The certificates are managed directly by the user via the commandline using java's keytool utility.

*NOTE: starting 11.08, in the FTP (Commons and JScape) profiles , there are separate fields for the Keystore and Truststore.
The Keystore is for client certificates. The Truststore is for server certificates.
You can use the same store for client and server certificates, but it is recommended to put client certificates into the Keystore and server certificates into the Truststore.

Server Certificate

* X.509 format Server certificates need to be added to the java trust store.
The location of the Trust store for Automize 11 is: c:\program files (x86)\Automize11\jre\lib\security\cacerts
The location of the Trust store for AbleFTP 11 is: c:\program files (x86)\AbleFTP11\jre\lib\security\cacerts
The location of the Trust store for JaSFTP 11 is: c:\program files (x86)\JaSFTP11\jre\lib\security\cacerts

* Open a dos prompt as Administrator (Right click on dos prompt icon and “run as administrator”)
cd “c:\program files (x86)\Automize11\jre\lib\security”

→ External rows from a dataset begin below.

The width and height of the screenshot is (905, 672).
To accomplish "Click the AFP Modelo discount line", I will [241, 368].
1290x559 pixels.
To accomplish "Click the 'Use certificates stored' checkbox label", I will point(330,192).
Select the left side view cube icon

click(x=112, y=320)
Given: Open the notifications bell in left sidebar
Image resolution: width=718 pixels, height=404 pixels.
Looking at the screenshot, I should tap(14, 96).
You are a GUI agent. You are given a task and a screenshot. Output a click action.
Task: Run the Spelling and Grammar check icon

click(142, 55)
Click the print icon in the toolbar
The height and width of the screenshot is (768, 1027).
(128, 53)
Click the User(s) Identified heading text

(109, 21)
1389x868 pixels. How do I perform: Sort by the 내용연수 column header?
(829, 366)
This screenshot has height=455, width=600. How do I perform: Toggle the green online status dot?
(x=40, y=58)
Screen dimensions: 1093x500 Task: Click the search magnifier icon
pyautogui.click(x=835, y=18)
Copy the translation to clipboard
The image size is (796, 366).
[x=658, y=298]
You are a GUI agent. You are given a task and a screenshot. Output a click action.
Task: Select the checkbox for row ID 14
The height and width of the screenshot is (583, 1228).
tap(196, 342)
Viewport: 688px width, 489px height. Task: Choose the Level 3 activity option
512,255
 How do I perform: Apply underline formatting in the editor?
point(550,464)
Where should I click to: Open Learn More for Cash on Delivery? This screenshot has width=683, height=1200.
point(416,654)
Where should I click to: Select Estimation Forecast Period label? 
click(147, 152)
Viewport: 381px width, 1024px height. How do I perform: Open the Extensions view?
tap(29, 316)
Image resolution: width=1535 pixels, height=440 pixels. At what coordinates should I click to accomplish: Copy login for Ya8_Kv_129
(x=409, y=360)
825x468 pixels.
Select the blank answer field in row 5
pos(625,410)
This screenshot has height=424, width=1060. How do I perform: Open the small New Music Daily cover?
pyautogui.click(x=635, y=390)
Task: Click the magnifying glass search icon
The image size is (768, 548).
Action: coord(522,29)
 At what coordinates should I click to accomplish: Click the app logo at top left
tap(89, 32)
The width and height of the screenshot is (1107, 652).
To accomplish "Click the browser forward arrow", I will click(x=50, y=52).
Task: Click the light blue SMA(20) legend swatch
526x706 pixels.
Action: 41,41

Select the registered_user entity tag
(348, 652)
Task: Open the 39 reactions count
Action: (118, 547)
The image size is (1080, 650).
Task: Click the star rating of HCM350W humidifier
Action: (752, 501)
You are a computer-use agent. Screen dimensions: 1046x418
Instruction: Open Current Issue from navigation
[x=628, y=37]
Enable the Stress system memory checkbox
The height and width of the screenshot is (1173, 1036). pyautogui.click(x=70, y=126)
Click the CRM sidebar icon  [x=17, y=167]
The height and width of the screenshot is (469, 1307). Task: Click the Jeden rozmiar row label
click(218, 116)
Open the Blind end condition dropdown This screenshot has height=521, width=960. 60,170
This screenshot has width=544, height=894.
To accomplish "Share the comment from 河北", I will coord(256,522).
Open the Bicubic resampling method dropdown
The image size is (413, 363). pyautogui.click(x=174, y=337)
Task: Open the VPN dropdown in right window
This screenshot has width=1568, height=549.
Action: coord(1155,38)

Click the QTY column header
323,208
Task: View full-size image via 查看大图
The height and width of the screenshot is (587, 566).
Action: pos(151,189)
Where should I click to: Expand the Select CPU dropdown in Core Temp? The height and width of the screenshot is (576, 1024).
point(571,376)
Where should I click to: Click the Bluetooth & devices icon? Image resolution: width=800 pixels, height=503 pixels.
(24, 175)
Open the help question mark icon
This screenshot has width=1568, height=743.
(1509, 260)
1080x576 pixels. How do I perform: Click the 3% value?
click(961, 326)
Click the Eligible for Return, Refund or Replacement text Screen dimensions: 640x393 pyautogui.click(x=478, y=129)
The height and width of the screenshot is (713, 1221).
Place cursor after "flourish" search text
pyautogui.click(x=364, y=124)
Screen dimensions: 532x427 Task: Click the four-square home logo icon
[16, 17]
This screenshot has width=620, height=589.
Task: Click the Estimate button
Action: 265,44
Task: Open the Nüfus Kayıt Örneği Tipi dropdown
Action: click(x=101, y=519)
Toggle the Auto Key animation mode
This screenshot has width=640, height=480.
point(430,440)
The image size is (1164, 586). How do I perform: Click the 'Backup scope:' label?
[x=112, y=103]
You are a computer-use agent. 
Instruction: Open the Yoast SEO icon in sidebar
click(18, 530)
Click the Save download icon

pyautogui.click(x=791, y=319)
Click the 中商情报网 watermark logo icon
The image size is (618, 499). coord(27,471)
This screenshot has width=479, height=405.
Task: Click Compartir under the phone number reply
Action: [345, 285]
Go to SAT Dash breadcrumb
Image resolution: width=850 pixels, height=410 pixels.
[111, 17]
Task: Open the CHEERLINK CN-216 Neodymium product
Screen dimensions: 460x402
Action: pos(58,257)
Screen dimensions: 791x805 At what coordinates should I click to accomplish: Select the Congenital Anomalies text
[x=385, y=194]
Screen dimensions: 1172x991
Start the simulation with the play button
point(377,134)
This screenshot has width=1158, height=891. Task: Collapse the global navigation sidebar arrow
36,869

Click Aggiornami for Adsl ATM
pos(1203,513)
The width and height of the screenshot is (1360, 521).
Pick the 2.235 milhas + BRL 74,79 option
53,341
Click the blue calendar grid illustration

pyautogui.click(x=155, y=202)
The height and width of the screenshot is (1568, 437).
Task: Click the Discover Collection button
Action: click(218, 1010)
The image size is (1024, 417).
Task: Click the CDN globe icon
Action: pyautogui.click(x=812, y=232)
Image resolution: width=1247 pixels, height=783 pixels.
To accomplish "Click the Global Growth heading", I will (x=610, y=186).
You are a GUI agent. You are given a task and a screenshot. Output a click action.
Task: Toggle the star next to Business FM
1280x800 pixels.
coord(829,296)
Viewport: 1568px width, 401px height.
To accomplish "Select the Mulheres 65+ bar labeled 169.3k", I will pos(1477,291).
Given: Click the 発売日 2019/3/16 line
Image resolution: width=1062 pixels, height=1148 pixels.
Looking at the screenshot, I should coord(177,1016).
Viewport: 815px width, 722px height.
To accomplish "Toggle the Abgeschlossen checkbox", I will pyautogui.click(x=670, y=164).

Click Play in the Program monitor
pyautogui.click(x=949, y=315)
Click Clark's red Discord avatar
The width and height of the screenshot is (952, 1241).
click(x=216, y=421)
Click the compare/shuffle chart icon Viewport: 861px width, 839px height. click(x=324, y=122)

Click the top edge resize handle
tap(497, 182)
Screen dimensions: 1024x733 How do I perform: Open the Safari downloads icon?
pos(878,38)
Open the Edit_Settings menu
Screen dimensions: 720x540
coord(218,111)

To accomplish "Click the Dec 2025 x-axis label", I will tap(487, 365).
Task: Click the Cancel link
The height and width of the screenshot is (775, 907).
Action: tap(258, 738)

* assume you are using Automize11, and your certificate file is c:\test\cert.cer.
“c:\program files (x86)\Automize11\jre\bin\keytool” -import -alias ca -file c:\test\cert.cer -keystore cacerts –storepass changeit

NOTE: do not change the store password 'changeit' .. That is the default trust store password.
NOTE: adjust the keytool path accordingly if you are using AbleFTP or JaSFTP or version 10 etc..

Settings to use in Automize/JaSFTP/AbleFTP

* In the Automize/JaSFTP/AbleFTP Profile setup, in the ssl tab:
Truststore path = c:\program files (x86)\Automize11\jre\lib\security\cacerts
Truststore password = changeit
Truststore type = jks


Client Certificate

Create a new keystore and certificate

* Open a dos prompt as Administrator (Right click on dos prompt icon and “run as administrator” ) and enter command:
cd install_dir\jre\bin
install_dir = full path to the Automize, AbleFtp or JaSFtp install directory.
Example for Automize11, use: cd c:\program files (x86)\Automize11\jre\bin

* command below creates a keystore (c:\test\keystore.jks) and a private key (mykey), both with password = password123
keytool -genkey -alias mykey -keypass password123 -storepass password123 -keystore c:\test\keystore.jks

* You should export your certificate (includes public key) and send to the FTP server admin to install.
keytool -exportcert -keystore c:\test\keystore.jks -alias mykey -file c:\test\mycer.cer

Import existing certificate or private key into Existing Keystore

* command below imports a private certificate or private key into the keystore..
keytool -import -alias mycert -keystore c:\test\keystore.jks -file C:\Test\cert.cer

* command below lists the keys / certificates within the store
keytool -list -keystore c:\test\keystore.jks

Settings to use in Automize/JaSFTP/AbleFTP

* In the Automize/JaSFTP/AbleFTP Profile setup, in the ssl tab:
Keysstore path = c:\test\keystore.jks
Keystore password = password123
Keystore type = jks
Key Alias = mycert
Key Password = password123
Key Alias and Key Password have to be entered in the Commons module only.